石川県金沢の名産カニ、加能ガニとは?加能蟹の旬や解禁日
冬の味覚の王様と言えば、カニを思い浮かべる人も多いでしょう。カニは名産地ごとに松葉ガニや越前ガニなどブランド化された呼び名で親しまれています。ここではカニの本場、北陸地方の中でも石川県のブランドである加能ガニについて、その特徴などを紹介していきます。
加能ガニとは、どんなカニ?
加能ガニは、石川県で水揚げされるオスのズワイガニを指します。石川県は元より新鮮な海産物が多く獲れる地域で、もちろんカニの漁獲量も多く、名産のひとつでした。
隣の福井県の越前ガニがブランドとしては余りにも有名ですが、それに勝るとも劣らない石川県のカニを広めるために、独自のブランド名として加能ガニという名前が付けられたのは2006年のことです。それまでは石川県産のカニに対して特にブランド名はなく、単に石川県産ズワイガニと呼ばれていました。
2006年に石川県内の漁協が一つに合併されたことを機に、県産ズワイガニの呼び名を一般公募して決定した名前が加能ガニです。石川県は県南の加賀地方と能登半島側の能登地方という2つの地域から成り立っているため、加賀の「加」と能登の「能」の文字を取って加能ガニと名付けられました。

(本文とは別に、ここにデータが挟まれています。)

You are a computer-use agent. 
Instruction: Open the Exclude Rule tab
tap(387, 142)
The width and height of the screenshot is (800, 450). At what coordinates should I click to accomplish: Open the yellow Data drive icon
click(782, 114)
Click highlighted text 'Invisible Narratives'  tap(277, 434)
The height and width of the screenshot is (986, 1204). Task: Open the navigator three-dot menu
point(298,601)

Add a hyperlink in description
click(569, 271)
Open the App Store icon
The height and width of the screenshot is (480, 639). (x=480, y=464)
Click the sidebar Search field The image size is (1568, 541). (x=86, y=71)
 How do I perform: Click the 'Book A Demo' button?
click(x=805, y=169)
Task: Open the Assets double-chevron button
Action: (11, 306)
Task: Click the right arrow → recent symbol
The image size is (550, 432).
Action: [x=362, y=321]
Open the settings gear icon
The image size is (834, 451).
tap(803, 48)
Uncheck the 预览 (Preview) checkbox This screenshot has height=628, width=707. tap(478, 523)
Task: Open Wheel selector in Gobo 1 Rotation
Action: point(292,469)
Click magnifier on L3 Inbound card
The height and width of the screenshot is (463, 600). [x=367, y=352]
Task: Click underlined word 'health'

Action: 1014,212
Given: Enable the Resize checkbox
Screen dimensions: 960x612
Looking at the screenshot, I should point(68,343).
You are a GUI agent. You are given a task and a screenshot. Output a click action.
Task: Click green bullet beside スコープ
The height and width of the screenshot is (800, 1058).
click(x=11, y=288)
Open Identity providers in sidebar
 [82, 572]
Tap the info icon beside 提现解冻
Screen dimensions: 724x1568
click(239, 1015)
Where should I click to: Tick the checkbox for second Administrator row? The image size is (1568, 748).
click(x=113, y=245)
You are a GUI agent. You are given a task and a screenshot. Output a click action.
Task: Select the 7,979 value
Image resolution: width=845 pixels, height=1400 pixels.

メスのカニは香箱ガニと呼ばれています。甲羅の中の内子と呼ばれる未成熟の卵は絶品とされており、こちらの方を好んで食す人も少なくありません。加能ガニは脚に水色のタグが付けられています。このタグには水揚げされた漁港の名前が刻印されており、正真正銘の加能ガニとして自信を持って提供できる、品質のよいものに限って取り付けられています。
加能ガニの旬と美味しいカニの見分け方
石川県では一年を通じて色々な種類の海産物が豊富に獲れますが、春夏秋冬、それぞれの季節を代表する海の味覚として「石川の四季のさかな」が県漁協によって決められています。
冬のさかなには、もちろん加能ガニと香箱ガニが指定されており、やはり石川県を代表する海の幸の、最も美味しい旬の時期となっています。
加能ガニは11月から1月の3ヶ月くらいの間が最も美味しいとされています。この時期のカニは甘みも強く、ぎっしり詰まった身は調理しても硬くなりにくいため、ふっくらした食感を味わうことができます。
旬の時期でもさらに美味しい加能ガニを見分ける方法がいくつかあります。ひとつは、カニ自体の重さがしっかり感じられ、甲羅が硬いものが身も詰まっていて美味しいとされています。また、カニの甲羅に付着している黒い粒がありますが、これはカニビルと呼ばれる環形動物の卵です。カニビルが多く付いているものは、カニが脱皮してから長い時間が経っているということで身の入りがよいと言われています。
加能ガニの漁期はいつからいつまで?
加能ガニの漁期は11月6日の解禁から3月20日までの約5ヶ月間という、冬場の限られた期間で行います。もちろん、冬の寒さの厳しい北陸地方では、この漁期の間に毎日船を出せるわけではありません。冬の日本海は荒れる日も多いため、加能ガニの漁は危険を伴う上に日数も限られることになります。
基本的に日帰り操業の漁であることから、その日に水揚げされた鮮度のよい加能ガニが出荷されますが、漁のできない日もあることから、あえてカニを活かしておくことで期間中の安定的な出荷に努めています。
また、香箱ガニは、資源保護の観点から加能ガニよりも短い漁期で、11月6日から12月29日の間となっています。オスの加能ガニも水揚げのサイズを9センチ以上に設定するなど、貴重な加能ガニを守るための努力も徹底されています。
おわりに
加能ガニについて、その名前の由来や旬の時期、漁期などを紹介しました。まだまだズワイガニのブランドとしては目新しい部類に入る加能ガニですが、石川県のカニ自体は元々冬の味覚として人気があります。まだ食べたことのない方は、ぜひ一度味わってみてください。